## [Exercice proposé 1]
Dans le texte sur le déploiement de la fibre, relevez chaque zone pour laquelle un taux d'éligibilité ou de couverture au premier trimestre 2024 est donné, avec ce taux.

## [Texte fourni]
Selon les données recueillies par les rapporteurs spéciaux, la couverture FttH atteignait 38,7 millions de locaux au 31 mars juin 2024, soit 87 % des locaux du territoire national éligibles à la FttH contre 81 % au 30 juin 2023.

Taux de locaux éligibles au THD filaire et à la fibre
par type de zone géographique

Source : Observatoire du Très haut débit du T1 2024, Arcep

La progression du nombre de locaux éligibles doit néanmoins être nuancée, dans la mesure où la dynamique de déploiement est très hétérogène selon les zones.

Dans la zone d'initiative privée, si le taux d'éligibilité est élevé par rapport à la moyenne nationale (93 % en zone très dense et 91 % en zone AMII), les déploiements sont désormais plus lents.

Dans la zone AMEL, le taux de couverture demeure relativement faible par rapport aux autres zones, à hauteur de 79 % au premier trimestre 2024. Il a toutefois fortement augmenté en un an, puisque le taux d'éligibilité s'élevait 53 % au premier trimestre 2023.

Enfin, dans la zone d'initiative publique, le taux de couverture a sensiblement progressé entre le premier trimestre 2023 et le premier trimestre 2024 (de 71 à 87 %), mais demeure largement en deçà de l'objectif fixé.

Comme l'avait souligné l'ARCEP dans sa réponse au questionnaire des rapporteurs spéciaux l'année dernière, les éléments connus aujourd'hui, en particulier « les retards de déploiement sur certains réseaux (certaines parties des zones AMII et AMEL, et certains réseaux d'initiative publique...) ainsi que le fait que certains immeubles en zones très denses ou certaines zones spécifiques (à l'image de Mayotte) ne font pas à ce stade l'objet de projet de déploiement FttH peuvent interroger l'atteinte de l'objectif d'une généralisation de la fibre optique à horizon 2025 ». Cette situation doit d'autant plus interroger que, selon l'ARCEP, Orange prévoit que l'ensemble des lignes cuivre soient fermées commercialement à fin janvier 2026, ce que l'entreprise ne pourra néanmoins pas faire si la fibre optique n'est pas complètement déployée.

b) Les coupes budgétaires massives réalisées sur le programme 343 risquent de fragiliser la poursuite du Plan France très haut débit

L'intervention financière publique n'est possible que dans la zone dite moins dense et à condition que soit établie la carence de l'initiative privée. Sur la zone dite « d'initiative publique », les réseaux fixes sont déployés dans le cadre de projets portés par les collectivités territoriales, qui peuvent s'appuyer sur un soutien de l'État via le guichet « réseaux d'initiative publique » (RIP) du PFTHD.

## [Extrait d'un fichier de données]
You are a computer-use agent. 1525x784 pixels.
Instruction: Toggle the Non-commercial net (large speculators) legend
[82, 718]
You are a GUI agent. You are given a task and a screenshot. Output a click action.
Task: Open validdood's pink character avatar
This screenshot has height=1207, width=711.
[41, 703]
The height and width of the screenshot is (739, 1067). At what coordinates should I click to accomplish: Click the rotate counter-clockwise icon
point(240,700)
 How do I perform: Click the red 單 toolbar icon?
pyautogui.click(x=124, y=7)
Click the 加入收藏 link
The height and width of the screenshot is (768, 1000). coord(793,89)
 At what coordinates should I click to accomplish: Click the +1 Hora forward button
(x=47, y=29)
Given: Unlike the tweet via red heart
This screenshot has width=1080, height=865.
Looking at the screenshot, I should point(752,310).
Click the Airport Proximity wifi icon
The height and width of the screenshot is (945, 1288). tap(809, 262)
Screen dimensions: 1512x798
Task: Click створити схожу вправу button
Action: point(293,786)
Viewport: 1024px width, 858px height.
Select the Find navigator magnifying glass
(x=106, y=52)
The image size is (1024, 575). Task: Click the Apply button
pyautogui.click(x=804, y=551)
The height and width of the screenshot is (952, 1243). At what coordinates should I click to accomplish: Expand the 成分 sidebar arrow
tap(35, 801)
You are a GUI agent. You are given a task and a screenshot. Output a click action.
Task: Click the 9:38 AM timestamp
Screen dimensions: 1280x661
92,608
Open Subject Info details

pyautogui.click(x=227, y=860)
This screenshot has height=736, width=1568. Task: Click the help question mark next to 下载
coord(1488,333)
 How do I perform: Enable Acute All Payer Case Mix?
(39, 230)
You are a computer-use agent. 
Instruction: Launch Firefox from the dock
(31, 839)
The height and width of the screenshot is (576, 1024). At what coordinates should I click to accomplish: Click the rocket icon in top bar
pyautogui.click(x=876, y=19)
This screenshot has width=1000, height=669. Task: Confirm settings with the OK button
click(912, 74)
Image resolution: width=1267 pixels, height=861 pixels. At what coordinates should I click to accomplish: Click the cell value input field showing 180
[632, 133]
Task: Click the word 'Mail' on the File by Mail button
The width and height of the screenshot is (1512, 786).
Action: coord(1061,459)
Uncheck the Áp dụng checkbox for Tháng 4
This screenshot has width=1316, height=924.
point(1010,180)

## [Exercice proposé 2]
Recopiez s'il vous plaît les enregistrements à partir de leur première ligne, et arrêtez-vous après la ligne qui contient « coord(1488,333) ».

## [Résultat obtenu 1]
- Zone très dense : 93 %
- Zone AMII : 91 %
- Zone AMEL : 79 %
- Zone d'initiative publique : 87 %

## [Résultat obtenu 2]
You are a computer-use agent. 1525x784 pixels.
Instruction: Toggle the Non-commercial net (large speculators) legend
[82, 718]
You are a GUI agent. You are given a task and a screenshot. Output a click action.
Task: Open validdood's pink character avatar
This screenshot has height=1207, width=711.
[41, 703]
The height and width of the screenshot is (739, 1067). At what coordinates should I click to accomplish: Click the rotate counter-clockwise icon
point(240,700)
 How do I perform: Click the red 單 toolbar icon?
pyautogui.click(x=124, y=7)
Click the 加入收藏 link
The height and width of the screenshot is (768, 1000). coord(793,89)
 At what coordinates should I click to accomplish: Click the +1 Hora forward button
(x=47, y=29)
Given: Unlike the tweet via red heart
This screenshot has width=1080, height=865.
Looking at the screenshot, I should point(752,310).
Click the Airport Proximity wifi icon
The height and width of the screenshot is (945, 1288). tap(809, 262)
Screen dimensions: 1512x798
Task: Click створити схожу вправу button
Action: point(293,786)
Viewport: 1024px width, 858px height.
Select the Find navigator magnifying glass
(x=106, y=52)
The image size is (1024, 575). Task: Click the Apply button
pyautogui.click(x=804, y=551)
The height and width of the screenshot is (952, 1243). At what coordinates should I click to accomplish: Expand the 成分 sidebar arrow
tap(35, 801)
You are a GUI agent. You are given a task and a screenshot. Output a click action.
Task: Click the 9:38 AM timestamp
Screen dimensions: 1280x661
92,608
Open Subject Info details

pyautogui.click(x=227, y=860)
This screenshot has height=736, width=1568. Task: Click the help question mark next to 下载
coord(1488,333)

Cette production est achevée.